The fix: 7-9 hours every night. Non-negotiable. Your body needs time to repair and build.
Sleep is as important as training. Treat it that way.
Problem 5: You're Skipping Sessions
You train Monday and Wednesday. Skip Friday. Make it up next week. Except you don't. And now you're only training twice a week instead of three.
Consistency beats intensity. Three mediocre sessions per week beats one perfect session.
The fix: Lock in your training schedule. Use Cue to track it. 3 sessions per week. No skipping. No "I'll make it up later."
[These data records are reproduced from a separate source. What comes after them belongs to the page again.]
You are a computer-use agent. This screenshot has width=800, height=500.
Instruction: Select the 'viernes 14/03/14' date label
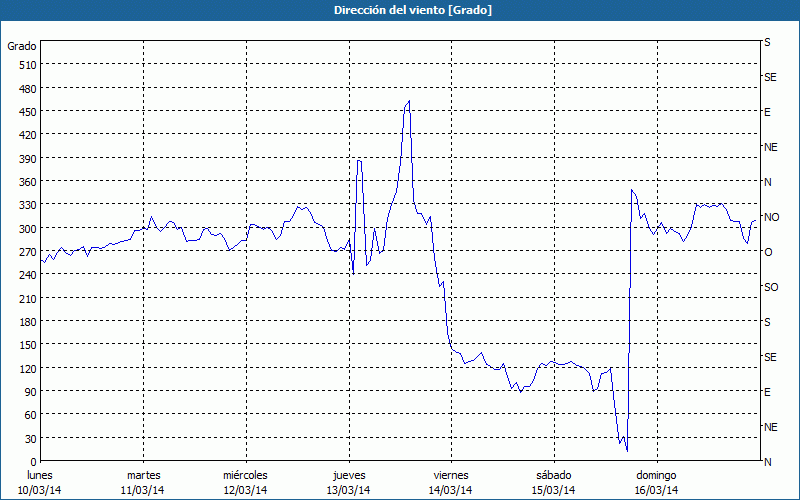(450, 482)
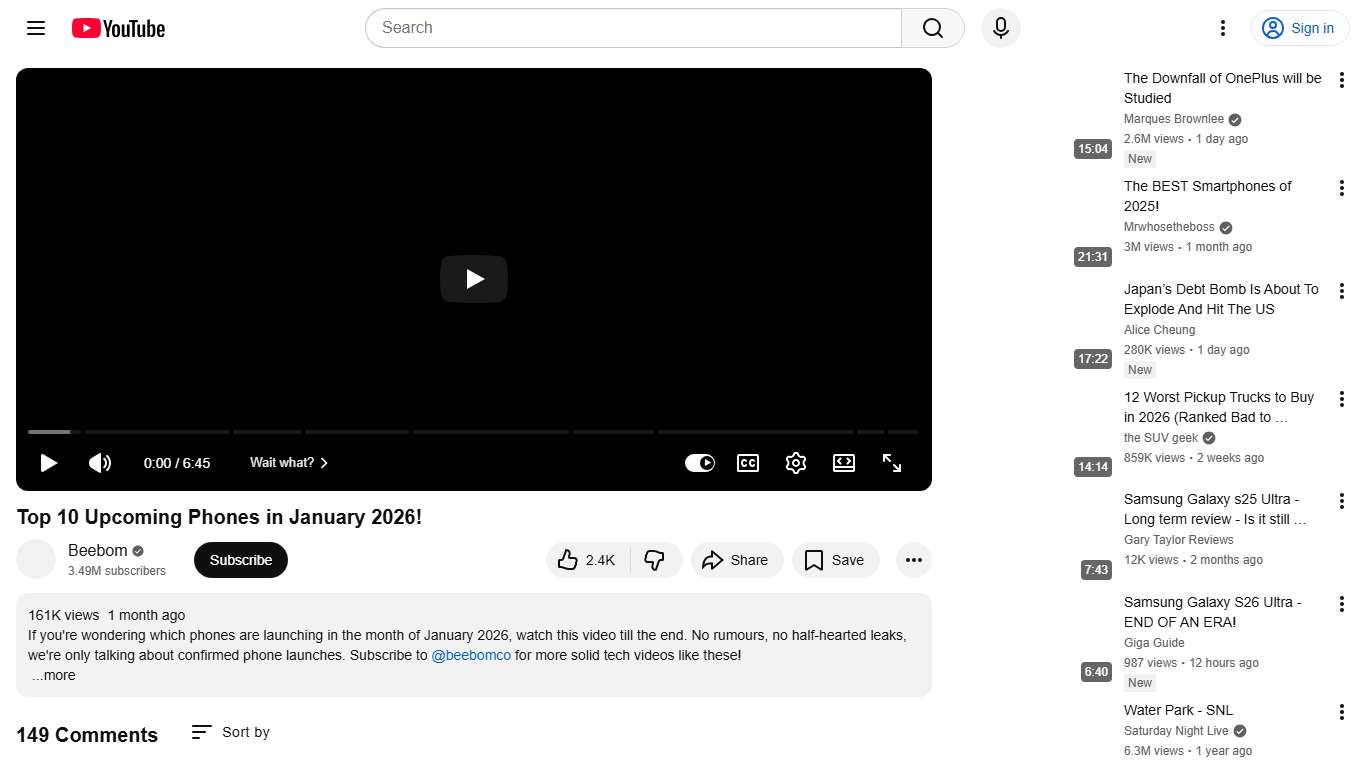Expand description with ...more
This screenshot has width=1366, height=768.
(x=53, y=676)
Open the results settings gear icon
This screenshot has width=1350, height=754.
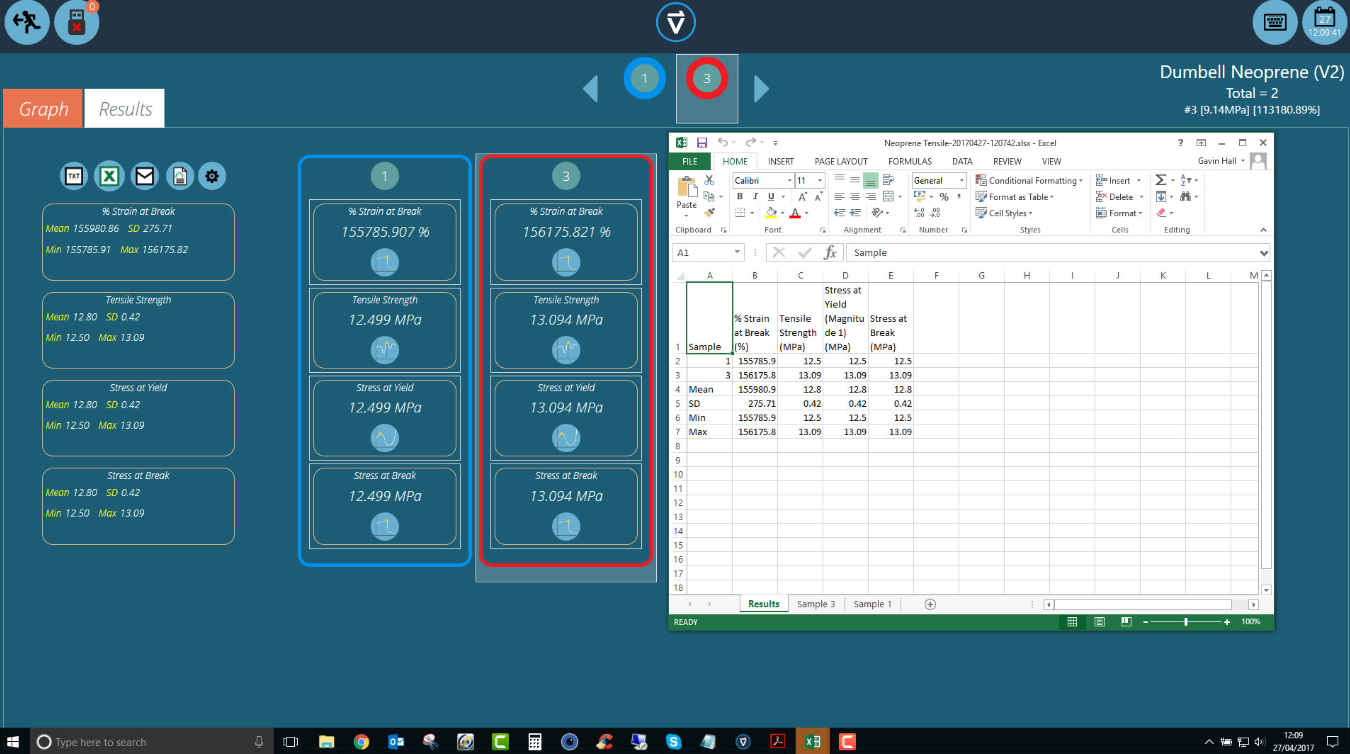[x=212, y=177]

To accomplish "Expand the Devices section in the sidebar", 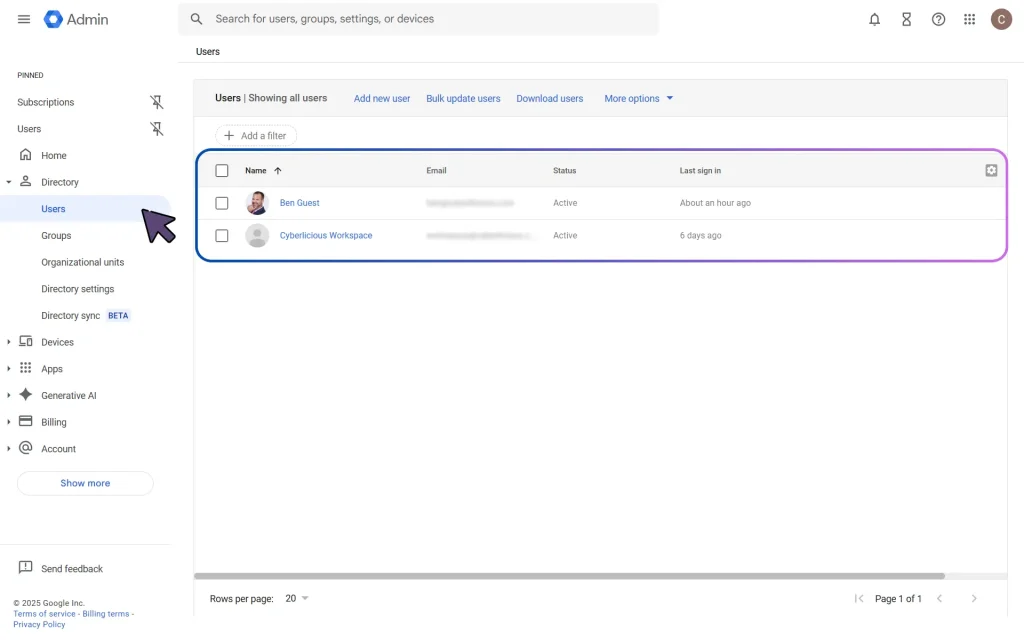I will pyautogui.click(x=9, y=342).
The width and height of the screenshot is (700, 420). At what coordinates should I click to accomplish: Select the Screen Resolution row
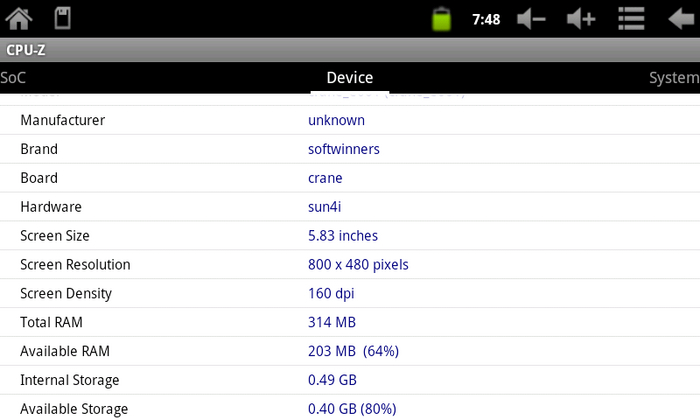tap(350, 265)
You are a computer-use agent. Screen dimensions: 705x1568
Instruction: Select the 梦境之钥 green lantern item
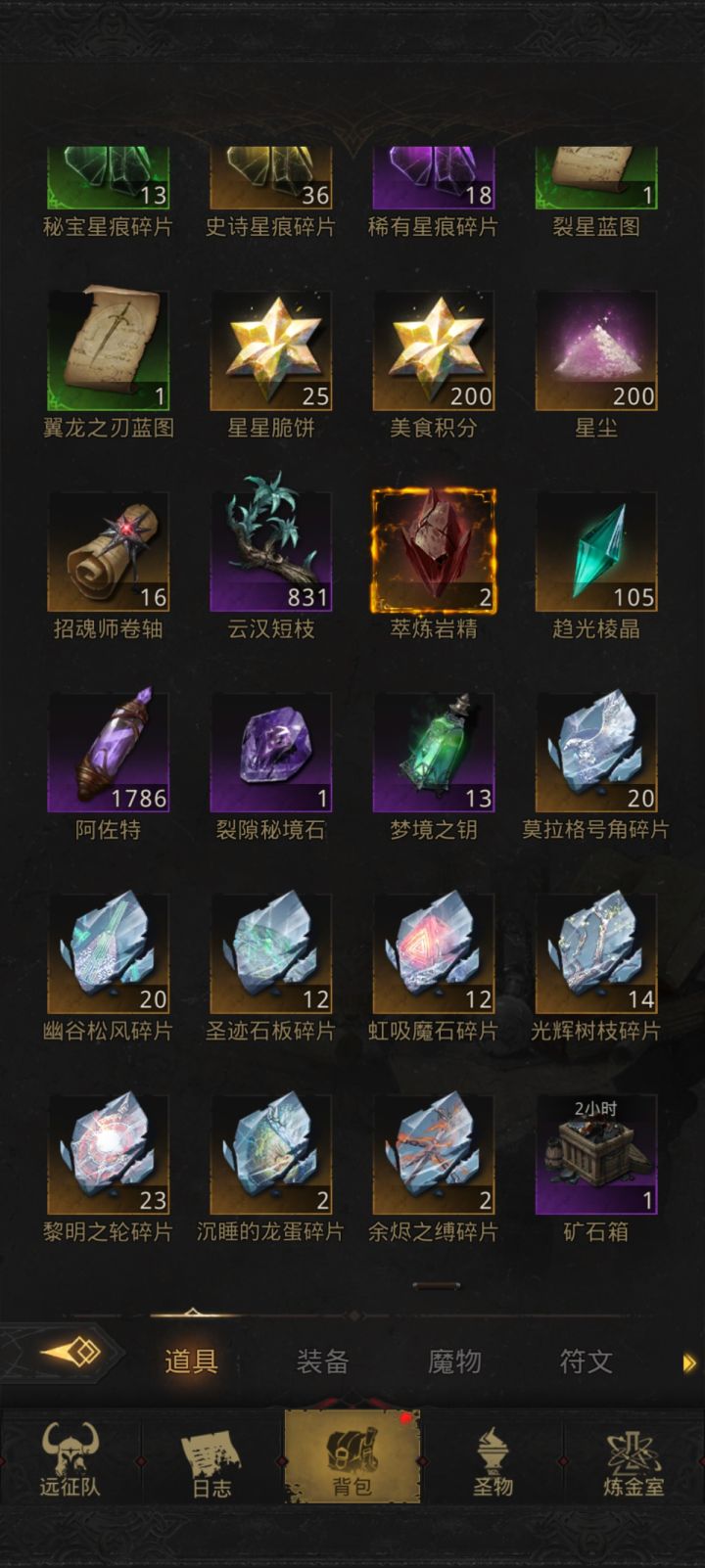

Set a 30-day challenge. 3 training days per week for 30 days. Miss one? Restart. That's how you build consistency.
Problem 6: You're Doing Too Much Cardio
You lift for 45 minutes. Then run for 45 minutes. Every session. You're burning more calories than you're eating. That's not muscle building. That's maintenance.
The fix: Prioritize lifting. Do cardio only if it doesn't interfere with recovery or appetite. 10-20 minutes post-workout is fine. An hour of running after every session is not.
If you're trying to gain muscle, lifting comes first. Cardio comes second. Maybe.
Problem 7: Your Form Is Terrible
You're lifting heavy. But your form is sloppy. You're not engaging the right muscles. You're just moving weight.
Bad form doesn't build muscle efficiently. It builds compensatory patterns and injuries.
The fix: Record your sets. Watch the video. Compare it to proper form. If your squat doesn't hit depth, fix it before adding weight.
Perfect reps build muscle. Sloppy reps build bad habits.
Problem 8: You're Not Tracking
You show up to the gym. You do some lifts. You leave. You have no idea if you lifted more than last week. So you probably didn't.
The fix: Write down every lift. Weight. Reps. Sets. Every session.
If you're not tracking, you're guessing. And guessing doesn't build muscle.
Problem 9: You're Changing Programs Too Often
You run a program for two weeks. Then switch to a new one. Then try another. You never commit long enough to see results.
The fix: Pick one program. Run it for 12 weeks minimum. Don't switch because you're bored. Switch because you've mastered it.
Consistency in programming beats variety. Stick with what works long enough to actually see if it works.
Problem 10: You're Not Patient
You've been lifting for 6 weeks. You expected to look like a bodybuilder. You don't. So you think it's not working.
Muscle growth is slow. 0.5-1 lb of muscle per month is realistic. That's 6-12 lbs per year. Not per month. Per year.
The fix: Lower your expectations. Track progress in months, not weeks. Take photos every 30 days. Compare them. That's where you'll see the change.
The Simple Fix: Commit to the System
Most people fail because they don't commit. They lift inconsistently. They eat inconsistently. They sleep inconsistently. Then they blame genetics.
The fix is simple: commit to the basics for 12 weeks. No skipping. No negotiating. Just execution.
Set a Cue challenge. 3 training days per week. 170g protein daily. 7-9 hours sleep every night. Track everything. Execute daily.
Miss a day? Restart. That's the system. That's how you build consistency. And consistency is what builds muscle.
Start Today
Pick one problem from this list. Fix it this week. Then pick another next week.
You don't need a perfect plan. You need consistent execution. Progressive overload. Enough protein. Enough sleep. Consistent training.
12 weeks from now, you'll look different. But only if you commit.